From the crib to the classroom

Twins Savannah & Serena Swanson and siblings Lauren & Michael Smith reveal their experiences having family at school

Gemily Wang, Contributing Writer

    At school, many of us pass by family members. Despite the stereotype that siblings are constantly having a sibling rivalry, there are plenty that tend to have a pretty positive and easygoing relationship when at school.

      Brother and sister Michael Smith ‘17 and Lauren Smith ‘20 get to be in the same school for the first and last time. While they get along well, they still tease and make fun of each other.

     For Lauren, getting pushed around playfully by her brother isn’t uncommon. She says, “There are times in the hallways when he shoves me in public and ruffs up my hair and I’m like, ‘Eh, I didn’t need that in the morning.’”

      Besides being pushed around, having a sibling in a different grade can allow for a deeper connection to the sibling’s grade. Michael gets to know Lauren’s ninth grade friends that he otherwise wouldn’t have gotten to know, and Lauren gets to know Michael’s senior friends.

Michael thinks that although he will “help her with her math homework, a lot of what high school is about is figuring it out for yourself.” He says, “I’ll help her with some stuff, but some stuff I’m not going to tell her what to do.”

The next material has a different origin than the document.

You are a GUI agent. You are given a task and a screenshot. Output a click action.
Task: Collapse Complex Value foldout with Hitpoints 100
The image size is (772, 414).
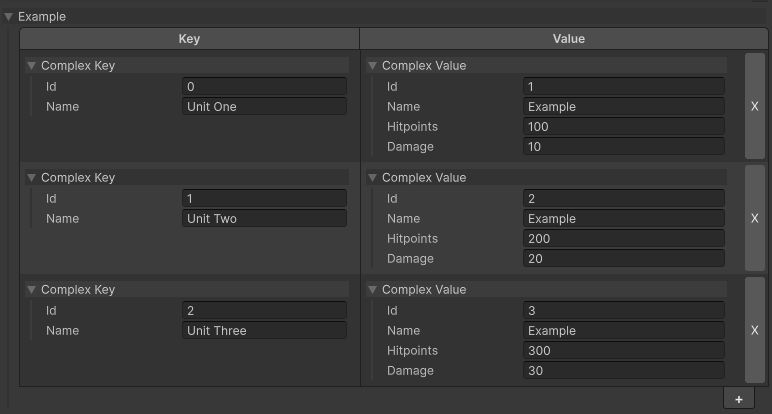(x=373, y=66)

      Along with siblings of different ages, twins at school have a unique relationship when in the halls. Serena Swanson ‘17 and Savannah Swanson ‘17 are senior twins and have been going to school together since day one. Serena and Savannah both agree that “It’s different than having siblings in a different grade ‘cause we have the same homework, same friends.”

     Serena says, “[Having Savannah at school] is almost like having your mom at school.” She says that comparing her sister to her mom may be kind of extreme because the two aren’t too alike. However, Serena feels having family at school is comforting, even if it feels like she’s walking the halls with her mom.

      The twin sisters have a good relationship at school, but it wasn’t always that way. “At Providence, we were not friends; we probably didn’t even say ‘hi’ to each other in the hallways.” They continue, “We really did not want to go to school together.”      

      The twins feel that in high school, academics are more difficult, so they’ve relied on each other more than before.

     While siblings and twins may have different relationships during high school, the two types of siblings both enjoy having each other at school, despite unavoidable complications that come with all family members.